Te escribo en esa hora del domingo en la que suelo contemplarte, en la que acudo al templo sólo por verte, por saber que estás bien, por saber que te sigues desenvolviendo en la vida y haciendo cosas. Ya no estuviste la semana pasada y tampoco creo que estés hoy. De todas formas, también quiero hacerme a la idea de que, si Dios quiere, ya no volveré a verte hasta septiembre u octubre, insisto, si Dios quiere y si tú no te dedicas a otra cosa.
Me estoy desmoronando mientras me doy cuenta de que, en unas horas, entraré en la peor semana del año, con la consciencia de que ya el año pasado tuve una pérdida irreparable; a principios de este año, sentí otra inmensa, dolorosísima e insustituible (tú); y hace unos días, tuve la confirmación, aunque ya lo presentía, que mi futuro será muy jodido (no es lo mismo presentirlo que tener la confirmación, claro).

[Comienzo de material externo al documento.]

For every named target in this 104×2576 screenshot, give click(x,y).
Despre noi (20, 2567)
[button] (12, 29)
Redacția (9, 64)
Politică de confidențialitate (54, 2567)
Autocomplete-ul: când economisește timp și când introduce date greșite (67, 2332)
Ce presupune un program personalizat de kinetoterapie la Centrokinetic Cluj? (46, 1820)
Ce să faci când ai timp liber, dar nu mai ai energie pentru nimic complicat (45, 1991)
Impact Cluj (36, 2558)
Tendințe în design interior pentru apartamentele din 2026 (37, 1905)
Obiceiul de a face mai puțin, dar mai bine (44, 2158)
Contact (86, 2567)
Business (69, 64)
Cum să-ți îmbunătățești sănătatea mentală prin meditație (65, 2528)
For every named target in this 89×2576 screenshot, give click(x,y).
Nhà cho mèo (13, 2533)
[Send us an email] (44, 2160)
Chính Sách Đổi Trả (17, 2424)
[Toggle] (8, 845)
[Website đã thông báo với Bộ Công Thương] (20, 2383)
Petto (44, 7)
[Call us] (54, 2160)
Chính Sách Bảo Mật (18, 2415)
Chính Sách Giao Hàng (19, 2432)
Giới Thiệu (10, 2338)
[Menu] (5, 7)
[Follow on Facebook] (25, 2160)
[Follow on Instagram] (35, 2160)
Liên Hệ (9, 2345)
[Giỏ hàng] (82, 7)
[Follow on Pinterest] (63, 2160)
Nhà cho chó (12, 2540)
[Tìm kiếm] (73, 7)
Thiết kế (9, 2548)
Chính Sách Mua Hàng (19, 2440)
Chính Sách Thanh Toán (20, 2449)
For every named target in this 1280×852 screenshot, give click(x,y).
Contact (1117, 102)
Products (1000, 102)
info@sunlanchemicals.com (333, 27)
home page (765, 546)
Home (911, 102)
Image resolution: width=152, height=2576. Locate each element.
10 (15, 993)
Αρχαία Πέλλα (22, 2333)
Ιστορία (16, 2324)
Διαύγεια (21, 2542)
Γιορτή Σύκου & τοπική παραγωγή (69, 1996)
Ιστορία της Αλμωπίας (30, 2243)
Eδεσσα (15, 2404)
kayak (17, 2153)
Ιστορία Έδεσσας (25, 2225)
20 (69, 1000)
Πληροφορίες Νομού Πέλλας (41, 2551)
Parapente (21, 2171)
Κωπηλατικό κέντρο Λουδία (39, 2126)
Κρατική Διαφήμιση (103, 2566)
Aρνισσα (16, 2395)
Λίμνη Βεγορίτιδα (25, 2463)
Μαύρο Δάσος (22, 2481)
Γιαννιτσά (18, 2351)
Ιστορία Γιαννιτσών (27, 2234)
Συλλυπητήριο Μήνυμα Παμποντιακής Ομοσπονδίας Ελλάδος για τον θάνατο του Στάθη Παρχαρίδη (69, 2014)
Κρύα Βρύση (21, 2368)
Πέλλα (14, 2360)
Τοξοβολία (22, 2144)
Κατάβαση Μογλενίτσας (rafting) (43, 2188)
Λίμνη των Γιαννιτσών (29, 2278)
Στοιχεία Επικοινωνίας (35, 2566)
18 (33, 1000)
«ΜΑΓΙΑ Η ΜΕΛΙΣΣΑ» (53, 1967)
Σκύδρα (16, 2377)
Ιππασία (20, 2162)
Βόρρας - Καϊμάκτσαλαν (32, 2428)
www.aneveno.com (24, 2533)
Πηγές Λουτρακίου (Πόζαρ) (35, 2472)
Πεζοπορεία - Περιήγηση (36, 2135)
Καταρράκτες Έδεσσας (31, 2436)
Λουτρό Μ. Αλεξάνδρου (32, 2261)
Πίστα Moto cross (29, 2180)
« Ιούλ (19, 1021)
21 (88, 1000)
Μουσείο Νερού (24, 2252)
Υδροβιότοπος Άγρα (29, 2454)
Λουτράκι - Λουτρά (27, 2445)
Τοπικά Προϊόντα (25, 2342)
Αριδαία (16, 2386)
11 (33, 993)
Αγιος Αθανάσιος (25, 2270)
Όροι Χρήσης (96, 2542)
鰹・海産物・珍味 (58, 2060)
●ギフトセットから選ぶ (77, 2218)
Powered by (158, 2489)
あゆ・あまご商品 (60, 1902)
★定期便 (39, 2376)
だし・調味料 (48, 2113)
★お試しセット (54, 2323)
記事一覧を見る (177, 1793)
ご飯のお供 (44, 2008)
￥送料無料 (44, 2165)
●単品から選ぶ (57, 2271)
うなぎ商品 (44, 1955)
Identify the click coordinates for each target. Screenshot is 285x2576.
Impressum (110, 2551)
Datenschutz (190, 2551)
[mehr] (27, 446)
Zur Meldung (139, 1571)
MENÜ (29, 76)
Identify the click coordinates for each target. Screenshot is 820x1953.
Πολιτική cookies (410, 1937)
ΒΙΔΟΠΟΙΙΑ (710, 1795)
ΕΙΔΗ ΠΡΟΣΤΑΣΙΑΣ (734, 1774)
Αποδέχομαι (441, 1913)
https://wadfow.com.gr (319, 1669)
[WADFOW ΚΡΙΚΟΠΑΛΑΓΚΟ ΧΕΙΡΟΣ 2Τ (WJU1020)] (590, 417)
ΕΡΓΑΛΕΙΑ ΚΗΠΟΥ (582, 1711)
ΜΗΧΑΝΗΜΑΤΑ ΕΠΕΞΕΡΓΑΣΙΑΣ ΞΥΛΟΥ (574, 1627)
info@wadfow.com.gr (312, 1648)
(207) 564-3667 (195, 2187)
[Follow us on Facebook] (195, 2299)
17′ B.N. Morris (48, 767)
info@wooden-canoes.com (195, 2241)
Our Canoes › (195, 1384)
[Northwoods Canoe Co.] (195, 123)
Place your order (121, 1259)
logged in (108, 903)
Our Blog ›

Que pase pronto esta maldita semana.
Ojalá que tú estés disfrutando del sol, del calor y de la vida que ello conlleva, que estés gozando mucho con familiares y seres queridos, incluso con el inseparable que mentabas ayer en tu red social, que lo estés pasando muy bien y te sientas muy bien con todo lo bueno que hay en tu vida. Que Dios guarde y cuide a todos los tuyos y a ti, María Tengoku, bendita seas siempre.